The 2019–20 North Alabama Lions women's basketball team represented University of North Alabama during the 2019–20 NCAA Division I women's basketball season. They were led by head coach Missy Tiber in her seventh season at North Alabama. The Lions played their home games at the Flowers Hall in Florence, Alabama as members of the Atlantic Sun Conference.

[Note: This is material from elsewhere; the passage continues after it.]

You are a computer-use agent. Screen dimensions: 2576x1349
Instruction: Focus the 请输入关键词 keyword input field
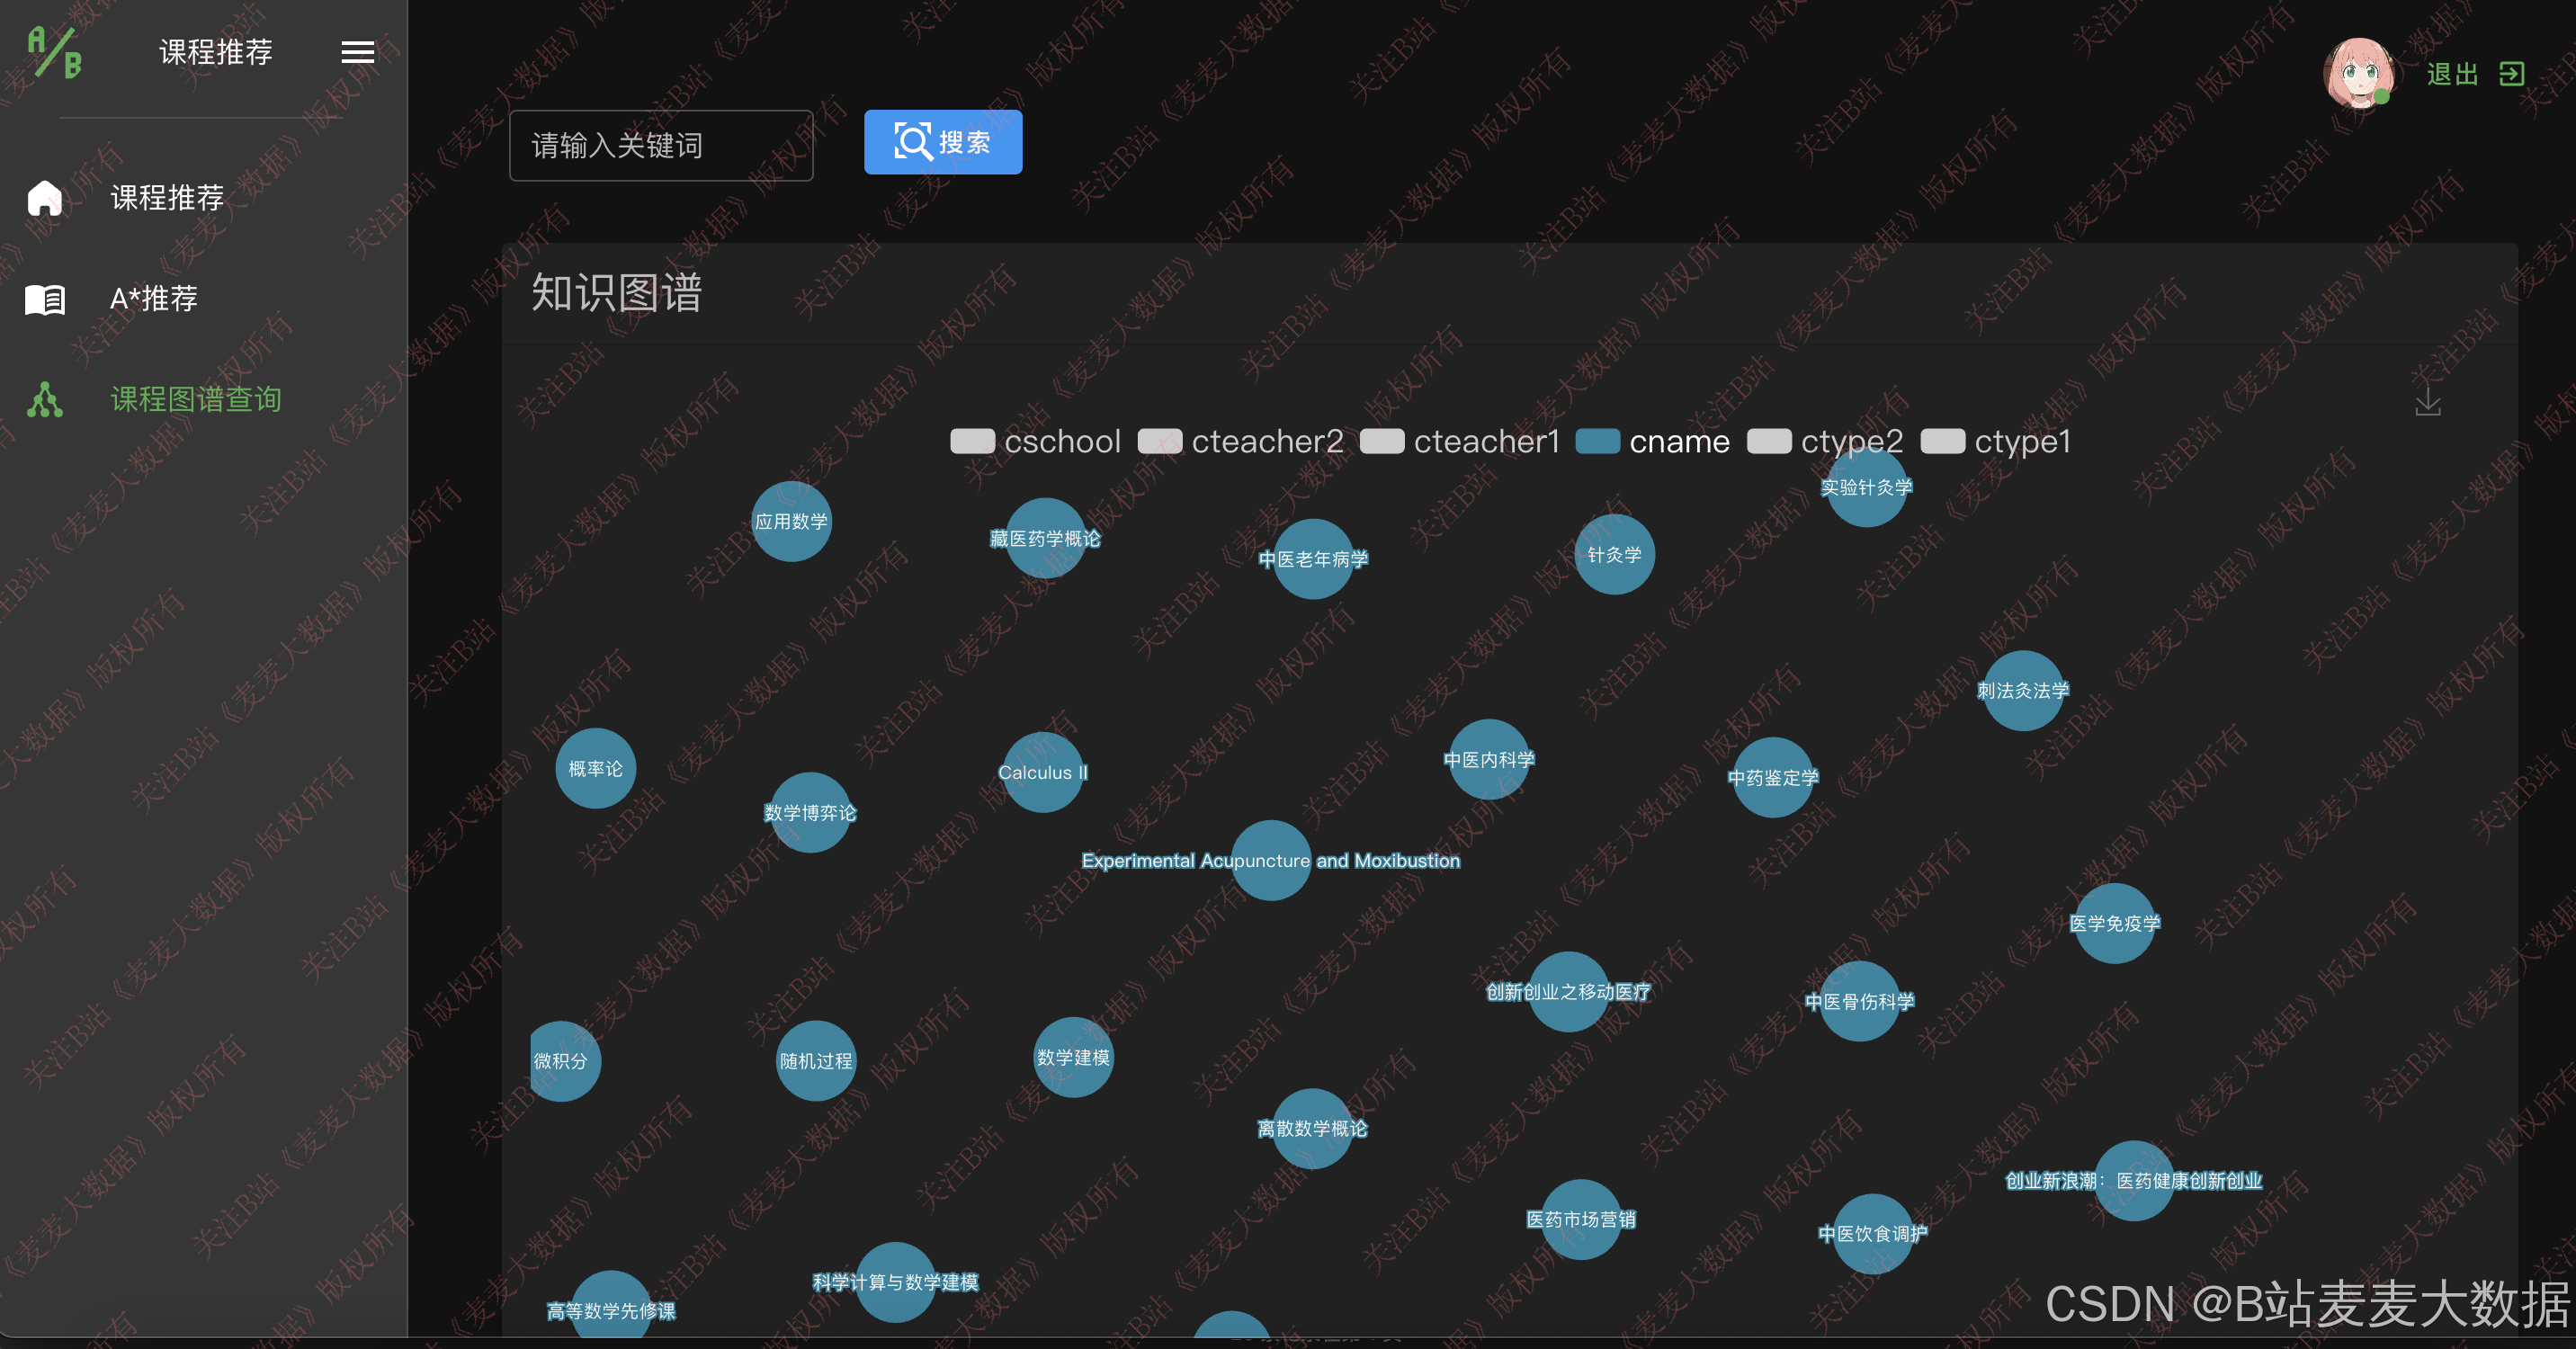tap(660, 146)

This season was North Alabama's second of a four-year transition period from Division II to Division I. As a result, the Lions were not eligible for NCAA postseason play but participated in the ASUN tournament where they advanced to the semifinals.

==Previous season==
The Lions finished the 2018–19 season 21-9, 10-6 to finish tied in third place in ASUN play. They received an invitation to play in the Women's Basketball Invitational (WBI), where they advanced to the semifinals before losing to North Texas. The season marked the first of a four-year transition period from Division II to Division I.

==Schedule and results==

| Date time, TV | Rank^{#} | Opponent^{#} | Result | Record | High points | High rebounds | High assists | Site (attendance) city, state |
Non-conference regular season
| 11/07/2019* 6:00 pm, ESPN+ |  | Virginia University - Lynchburg | W 128-26 | 1–0 | 22 – Panetti | 8 – Eubank | 11 – I. Wallen | Flowers Hall (761) Florence, AL |
| 11/9/2019* 6:30 pm, ESPN+ |  | Mississippi Valley State | W 86-60 | 2–0 | 18 – I. Wallen | 6 – Tied | 11 – I. Wallen | Flowers Hall (503) Florence, AL |
| 11/14/2019* 6:00 pm, BTN+ |  | at Iowa | L 81-86 | 2-1 | 19 – E. Wallen | 7 – Eubank | 8 – Tied | Carver-Hawkeye Arena (5446) Iowa City, IA |
*Non-conference game. ^{#}Rankings from AP Poll. (#) Tournament seedings in parentheses. All times are in Central Time.